● **Task instructions**: Copy out the part of the listing that opens with the line containing "Holiday Villas Croatia (836, 549)" and runs through the end of the listing, replacing "Contact" with "Get in Touch" and changing nothing else. Give only that part.

● **Records provided**:
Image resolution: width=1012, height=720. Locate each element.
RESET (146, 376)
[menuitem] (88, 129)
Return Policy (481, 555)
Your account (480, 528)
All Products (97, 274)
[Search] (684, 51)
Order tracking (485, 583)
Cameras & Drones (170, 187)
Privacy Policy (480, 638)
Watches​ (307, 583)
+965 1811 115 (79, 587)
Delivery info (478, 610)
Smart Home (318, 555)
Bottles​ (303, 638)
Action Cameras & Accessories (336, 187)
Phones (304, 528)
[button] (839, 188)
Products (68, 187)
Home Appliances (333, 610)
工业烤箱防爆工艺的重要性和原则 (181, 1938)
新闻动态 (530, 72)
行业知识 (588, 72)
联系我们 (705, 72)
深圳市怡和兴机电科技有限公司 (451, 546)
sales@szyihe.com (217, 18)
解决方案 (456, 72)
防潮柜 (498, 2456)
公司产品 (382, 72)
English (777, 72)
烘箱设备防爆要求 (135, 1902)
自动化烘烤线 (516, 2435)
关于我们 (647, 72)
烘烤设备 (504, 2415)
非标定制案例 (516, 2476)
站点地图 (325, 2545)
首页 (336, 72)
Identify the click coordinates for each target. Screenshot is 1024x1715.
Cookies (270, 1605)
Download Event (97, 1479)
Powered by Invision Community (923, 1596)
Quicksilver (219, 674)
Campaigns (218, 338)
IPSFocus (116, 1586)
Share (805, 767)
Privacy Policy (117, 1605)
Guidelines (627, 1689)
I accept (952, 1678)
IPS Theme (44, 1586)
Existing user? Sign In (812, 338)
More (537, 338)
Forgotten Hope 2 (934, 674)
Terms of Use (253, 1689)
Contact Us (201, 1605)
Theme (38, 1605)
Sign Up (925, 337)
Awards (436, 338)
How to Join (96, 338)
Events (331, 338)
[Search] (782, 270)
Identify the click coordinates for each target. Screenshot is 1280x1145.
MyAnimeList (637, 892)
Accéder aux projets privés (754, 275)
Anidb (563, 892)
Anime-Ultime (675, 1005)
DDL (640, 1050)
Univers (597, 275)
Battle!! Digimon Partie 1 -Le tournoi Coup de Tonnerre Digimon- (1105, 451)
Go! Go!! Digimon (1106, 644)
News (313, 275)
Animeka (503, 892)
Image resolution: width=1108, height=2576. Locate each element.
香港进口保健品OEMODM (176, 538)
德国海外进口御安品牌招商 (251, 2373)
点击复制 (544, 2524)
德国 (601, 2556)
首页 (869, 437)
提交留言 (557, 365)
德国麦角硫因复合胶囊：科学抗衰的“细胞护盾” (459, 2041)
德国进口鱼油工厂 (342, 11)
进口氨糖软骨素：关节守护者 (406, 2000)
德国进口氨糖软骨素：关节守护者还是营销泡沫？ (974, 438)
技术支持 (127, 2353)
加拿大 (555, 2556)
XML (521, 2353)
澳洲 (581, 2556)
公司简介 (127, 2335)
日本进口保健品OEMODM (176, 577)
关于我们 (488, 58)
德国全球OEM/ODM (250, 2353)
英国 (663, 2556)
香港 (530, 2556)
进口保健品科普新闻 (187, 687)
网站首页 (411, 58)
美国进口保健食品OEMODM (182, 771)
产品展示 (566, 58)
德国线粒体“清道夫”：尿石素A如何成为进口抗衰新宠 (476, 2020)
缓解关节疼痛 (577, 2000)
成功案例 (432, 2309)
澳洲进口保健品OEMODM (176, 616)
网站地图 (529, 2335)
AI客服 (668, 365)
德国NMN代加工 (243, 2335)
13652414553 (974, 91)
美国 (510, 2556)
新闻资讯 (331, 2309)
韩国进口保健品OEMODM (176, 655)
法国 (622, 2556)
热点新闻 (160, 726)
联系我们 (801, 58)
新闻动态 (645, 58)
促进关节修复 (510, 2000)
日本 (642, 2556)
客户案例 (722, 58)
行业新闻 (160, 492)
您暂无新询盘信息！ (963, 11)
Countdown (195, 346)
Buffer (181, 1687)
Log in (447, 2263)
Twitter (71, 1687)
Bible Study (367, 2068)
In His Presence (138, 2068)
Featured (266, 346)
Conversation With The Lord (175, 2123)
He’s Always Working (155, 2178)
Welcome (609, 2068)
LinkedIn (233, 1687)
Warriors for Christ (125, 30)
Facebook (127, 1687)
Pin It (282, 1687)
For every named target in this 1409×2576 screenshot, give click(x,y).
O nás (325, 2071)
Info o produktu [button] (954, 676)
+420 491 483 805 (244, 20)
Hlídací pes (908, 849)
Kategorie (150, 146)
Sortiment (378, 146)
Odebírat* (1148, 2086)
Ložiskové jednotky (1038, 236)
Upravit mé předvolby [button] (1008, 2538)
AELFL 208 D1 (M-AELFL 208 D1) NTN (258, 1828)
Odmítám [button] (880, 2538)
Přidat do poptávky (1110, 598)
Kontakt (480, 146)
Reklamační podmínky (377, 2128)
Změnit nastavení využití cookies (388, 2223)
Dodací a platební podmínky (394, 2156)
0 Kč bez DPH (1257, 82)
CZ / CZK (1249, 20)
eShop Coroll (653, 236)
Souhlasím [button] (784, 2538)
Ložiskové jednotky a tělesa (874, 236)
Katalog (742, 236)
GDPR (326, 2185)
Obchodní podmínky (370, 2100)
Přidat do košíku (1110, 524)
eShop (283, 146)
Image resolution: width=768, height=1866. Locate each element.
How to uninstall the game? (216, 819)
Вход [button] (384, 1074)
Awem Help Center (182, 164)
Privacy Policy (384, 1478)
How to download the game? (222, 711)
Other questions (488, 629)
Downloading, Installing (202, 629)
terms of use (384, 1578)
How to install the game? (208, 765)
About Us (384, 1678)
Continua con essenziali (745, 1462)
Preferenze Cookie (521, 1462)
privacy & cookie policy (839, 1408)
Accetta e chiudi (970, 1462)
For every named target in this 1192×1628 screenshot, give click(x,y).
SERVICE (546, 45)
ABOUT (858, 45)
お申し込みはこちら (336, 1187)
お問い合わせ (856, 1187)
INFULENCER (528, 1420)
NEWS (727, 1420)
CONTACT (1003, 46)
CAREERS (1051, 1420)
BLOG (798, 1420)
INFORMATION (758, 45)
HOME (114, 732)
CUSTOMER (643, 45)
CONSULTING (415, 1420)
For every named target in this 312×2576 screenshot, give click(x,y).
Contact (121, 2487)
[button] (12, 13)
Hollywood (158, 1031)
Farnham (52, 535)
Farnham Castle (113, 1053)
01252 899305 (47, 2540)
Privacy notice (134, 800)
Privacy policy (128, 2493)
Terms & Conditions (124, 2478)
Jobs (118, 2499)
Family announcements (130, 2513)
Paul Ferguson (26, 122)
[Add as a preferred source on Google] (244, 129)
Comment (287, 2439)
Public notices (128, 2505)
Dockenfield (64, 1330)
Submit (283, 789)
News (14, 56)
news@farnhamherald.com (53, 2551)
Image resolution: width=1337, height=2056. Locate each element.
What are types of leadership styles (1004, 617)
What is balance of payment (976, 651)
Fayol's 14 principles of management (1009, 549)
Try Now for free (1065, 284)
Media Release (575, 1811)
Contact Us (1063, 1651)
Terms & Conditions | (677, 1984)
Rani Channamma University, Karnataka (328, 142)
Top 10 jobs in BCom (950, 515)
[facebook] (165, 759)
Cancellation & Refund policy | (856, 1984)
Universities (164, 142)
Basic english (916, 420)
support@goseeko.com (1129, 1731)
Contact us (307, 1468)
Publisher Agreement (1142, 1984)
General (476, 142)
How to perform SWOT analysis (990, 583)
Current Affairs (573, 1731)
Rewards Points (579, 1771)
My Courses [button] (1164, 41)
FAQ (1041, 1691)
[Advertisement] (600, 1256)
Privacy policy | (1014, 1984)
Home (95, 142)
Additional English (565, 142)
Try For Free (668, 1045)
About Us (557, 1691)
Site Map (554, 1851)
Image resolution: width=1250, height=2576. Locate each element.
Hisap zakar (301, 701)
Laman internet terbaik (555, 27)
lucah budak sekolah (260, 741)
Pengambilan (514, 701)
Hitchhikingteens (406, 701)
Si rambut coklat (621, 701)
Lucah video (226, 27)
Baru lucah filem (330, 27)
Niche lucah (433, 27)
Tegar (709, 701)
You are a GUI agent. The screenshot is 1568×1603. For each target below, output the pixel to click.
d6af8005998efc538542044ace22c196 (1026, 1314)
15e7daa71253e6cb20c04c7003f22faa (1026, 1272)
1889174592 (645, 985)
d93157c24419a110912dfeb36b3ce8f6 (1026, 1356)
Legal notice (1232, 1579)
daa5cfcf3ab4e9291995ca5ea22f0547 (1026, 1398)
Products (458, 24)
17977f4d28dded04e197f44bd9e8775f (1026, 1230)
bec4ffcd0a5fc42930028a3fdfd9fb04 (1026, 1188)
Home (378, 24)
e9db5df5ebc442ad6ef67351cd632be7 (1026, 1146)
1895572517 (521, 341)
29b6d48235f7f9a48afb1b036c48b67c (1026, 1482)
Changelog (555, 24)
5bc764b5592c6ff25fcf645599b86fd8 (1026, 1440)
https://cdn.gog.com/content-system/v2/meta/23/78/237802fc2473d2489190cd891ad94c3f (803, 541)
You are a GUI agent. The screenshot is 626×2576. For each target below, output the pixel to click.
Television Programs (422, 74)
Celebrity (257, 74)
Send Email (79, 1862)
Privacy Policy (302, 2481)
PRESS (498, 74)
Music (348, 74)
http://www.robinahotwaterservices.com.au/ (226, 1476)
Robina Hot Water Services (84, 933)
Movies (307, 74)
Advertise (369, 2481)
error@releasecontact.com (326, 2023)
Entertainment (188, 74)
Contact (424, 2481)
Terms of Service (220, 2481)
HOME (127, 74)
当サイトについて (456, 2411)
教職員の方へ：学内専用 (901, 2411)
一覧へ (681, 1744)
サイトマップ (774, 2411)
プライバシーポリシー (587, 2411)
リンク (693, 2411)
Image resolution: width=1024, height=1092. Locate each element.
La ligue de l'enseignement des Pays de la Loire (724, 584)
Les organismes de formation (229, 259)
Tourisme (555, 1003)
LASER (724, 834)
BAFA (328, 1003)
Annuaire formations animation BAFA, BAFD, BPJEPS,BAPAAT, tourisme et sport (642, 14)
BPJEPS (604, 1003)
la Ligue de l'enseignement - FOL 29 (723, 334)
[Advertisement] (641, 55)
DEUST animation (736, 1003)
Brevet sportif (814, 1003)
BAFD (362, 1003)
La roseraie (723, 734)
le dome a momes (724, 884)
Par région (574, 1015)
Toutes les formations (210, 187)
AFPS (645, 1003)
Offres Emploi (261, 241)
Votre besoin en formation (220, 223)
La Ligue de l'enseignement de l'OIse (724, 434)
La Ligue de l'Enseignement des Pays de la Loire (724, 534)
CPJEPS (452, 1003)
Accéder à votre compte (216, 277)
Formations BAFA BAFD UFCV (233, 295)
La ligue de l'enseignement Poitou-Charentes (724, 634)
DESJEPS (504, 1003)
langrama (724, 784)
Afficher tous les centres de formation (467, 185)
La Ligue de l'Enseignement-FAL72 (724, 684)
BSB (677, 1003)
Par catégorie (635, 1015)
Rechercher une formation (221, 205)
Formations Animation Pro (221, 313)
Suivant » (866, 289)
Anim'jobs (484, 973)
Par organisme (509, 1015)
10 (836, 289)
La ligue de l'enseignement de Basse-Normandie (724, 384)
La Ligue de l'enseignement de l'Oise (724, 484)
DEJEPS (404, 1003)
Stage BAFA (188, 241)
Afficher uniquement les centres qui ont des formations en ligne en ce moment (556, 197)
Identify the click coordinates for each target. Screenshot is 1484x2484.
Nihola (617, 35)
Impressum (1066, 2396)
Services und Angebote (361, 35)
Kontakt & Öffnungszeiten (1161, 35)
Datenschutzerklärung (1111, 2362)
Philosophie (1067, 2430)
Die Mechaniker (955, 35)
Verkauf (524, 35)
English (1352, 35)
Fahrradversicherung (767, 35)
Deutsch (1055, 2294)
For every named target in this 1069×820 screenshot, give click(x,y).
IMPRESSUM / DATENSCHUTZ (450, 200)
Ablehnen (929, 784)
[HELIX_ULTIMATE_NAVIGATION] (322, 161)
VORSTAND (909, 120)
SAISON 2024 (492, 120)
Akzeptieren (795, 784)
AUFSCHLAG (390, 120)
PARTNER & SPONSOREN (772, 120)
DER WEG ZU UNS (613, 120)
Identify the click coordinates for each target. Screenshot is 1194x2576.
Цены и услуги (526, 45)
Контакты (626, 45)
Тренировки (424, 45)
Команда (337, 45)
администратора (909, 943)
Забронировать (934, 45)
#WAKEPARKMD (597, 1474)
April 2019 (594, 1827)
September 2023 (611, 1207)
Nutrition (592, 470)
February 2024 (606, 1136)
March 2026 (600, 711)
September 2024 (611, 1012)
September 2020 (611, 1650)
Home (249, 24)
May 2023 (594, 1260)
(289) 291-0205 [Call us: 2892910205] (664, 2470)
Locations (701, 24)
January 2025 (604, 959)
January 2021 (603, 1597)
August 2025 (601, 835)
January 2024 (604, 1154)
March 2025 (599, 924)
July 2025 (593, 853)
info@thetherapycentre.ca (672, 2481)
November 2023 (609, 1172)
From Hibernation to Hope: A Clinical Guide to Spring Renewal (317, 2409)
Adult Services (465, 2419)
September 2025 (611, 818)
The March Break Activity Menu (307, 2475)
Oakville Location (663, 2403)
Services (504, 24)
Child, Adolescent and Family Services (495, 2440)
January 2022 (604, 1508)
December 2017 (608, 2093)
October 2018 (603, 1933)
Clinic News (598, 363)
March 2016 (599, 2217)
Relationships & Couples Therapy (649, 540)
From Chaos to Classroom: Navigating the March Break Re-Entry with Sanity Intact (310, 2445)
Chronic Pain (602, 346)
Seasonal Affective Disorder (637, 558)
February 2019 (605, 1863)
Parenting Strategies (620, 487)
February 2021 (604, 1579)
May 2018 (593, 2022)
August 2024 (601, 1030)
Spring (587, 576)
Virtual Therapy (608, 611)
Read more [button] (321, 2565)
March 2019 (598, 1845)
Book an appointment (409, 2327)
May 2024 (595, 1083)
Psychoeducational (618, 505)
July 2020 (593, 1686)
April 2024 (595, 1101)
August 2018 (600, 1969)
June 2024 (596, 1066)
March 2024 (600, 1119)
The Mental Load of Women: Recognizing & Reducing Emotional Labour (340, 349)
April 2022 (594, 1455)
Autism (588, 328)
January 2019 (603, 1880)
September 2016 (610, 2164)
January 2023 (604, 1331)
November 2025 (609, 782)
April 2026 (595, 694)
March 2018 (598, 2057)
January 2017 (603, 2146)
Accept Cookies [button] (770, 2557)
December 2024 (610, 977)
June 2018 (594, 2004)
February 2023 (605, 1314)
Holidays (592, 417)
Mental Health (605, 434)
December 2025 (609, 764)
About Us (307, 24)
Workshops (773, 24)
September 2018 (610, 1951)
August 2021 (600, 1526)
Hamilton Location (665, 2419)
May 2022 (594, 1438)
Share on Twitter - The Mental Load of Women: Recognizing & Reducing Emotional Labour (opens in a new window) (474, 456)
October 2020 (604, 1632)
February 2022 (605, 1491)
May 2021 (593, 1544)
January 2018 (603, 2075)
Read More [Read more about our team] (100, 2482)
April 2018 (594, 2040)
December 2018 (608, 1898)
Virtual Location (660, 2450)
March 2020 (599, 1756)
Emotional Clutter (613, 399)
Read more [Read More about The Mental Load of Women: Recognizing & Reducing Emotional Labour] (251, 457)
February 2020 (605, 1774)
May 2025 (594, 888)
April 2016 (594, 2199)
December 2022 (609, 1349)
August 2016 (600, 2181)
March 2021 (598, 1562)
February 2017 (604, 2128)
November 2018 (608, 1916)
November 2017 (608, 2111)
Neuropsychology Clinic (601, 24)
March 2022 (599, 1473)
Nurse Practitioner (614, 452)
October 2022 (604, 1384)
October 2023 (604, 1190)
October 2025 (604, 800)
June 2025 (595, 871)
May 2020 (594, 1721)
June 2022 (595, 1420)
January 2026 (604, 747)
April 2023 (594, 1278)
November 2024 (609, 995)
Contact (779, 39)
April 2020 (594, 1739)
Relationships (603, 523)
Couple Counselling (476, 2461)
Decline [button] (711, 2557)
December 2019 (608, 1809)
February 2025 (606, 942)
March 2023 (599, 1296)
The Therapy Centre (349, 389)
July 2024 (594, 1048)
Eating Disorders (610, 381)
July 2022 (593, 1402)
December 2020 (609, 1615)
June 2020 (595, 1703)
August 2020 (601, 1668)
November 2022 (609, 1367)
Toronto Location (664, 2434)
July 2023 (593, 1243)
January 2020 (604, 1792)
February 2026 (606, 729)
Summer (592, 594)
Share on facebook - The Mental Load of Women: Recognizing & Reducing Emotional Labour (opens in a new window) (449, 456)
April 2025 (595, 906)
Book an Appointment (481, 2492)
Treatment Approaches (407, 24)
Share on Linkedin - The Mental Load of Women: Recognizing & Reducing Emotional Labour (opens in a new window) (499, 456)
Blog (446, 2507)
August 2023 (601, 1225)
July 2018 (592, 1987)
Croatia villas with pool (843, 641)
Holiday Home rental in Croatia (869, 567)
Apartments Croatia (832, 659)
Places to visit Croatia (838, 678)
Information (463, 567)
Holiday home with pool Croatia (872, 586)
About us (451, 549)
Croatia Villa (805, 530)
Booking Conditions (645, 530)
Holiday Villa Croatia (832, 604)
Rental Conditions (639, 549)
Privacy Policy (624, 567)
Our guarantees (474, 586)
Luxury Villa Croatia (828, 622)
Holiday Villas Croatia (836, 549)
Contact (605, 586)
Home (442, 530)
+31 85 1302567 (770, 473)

● **Full response**:
Holiday Villas Croatia (836, 549)
Get in Touch (605, 586)
Home (442, 530)
+31 85 1302567 (770, 473)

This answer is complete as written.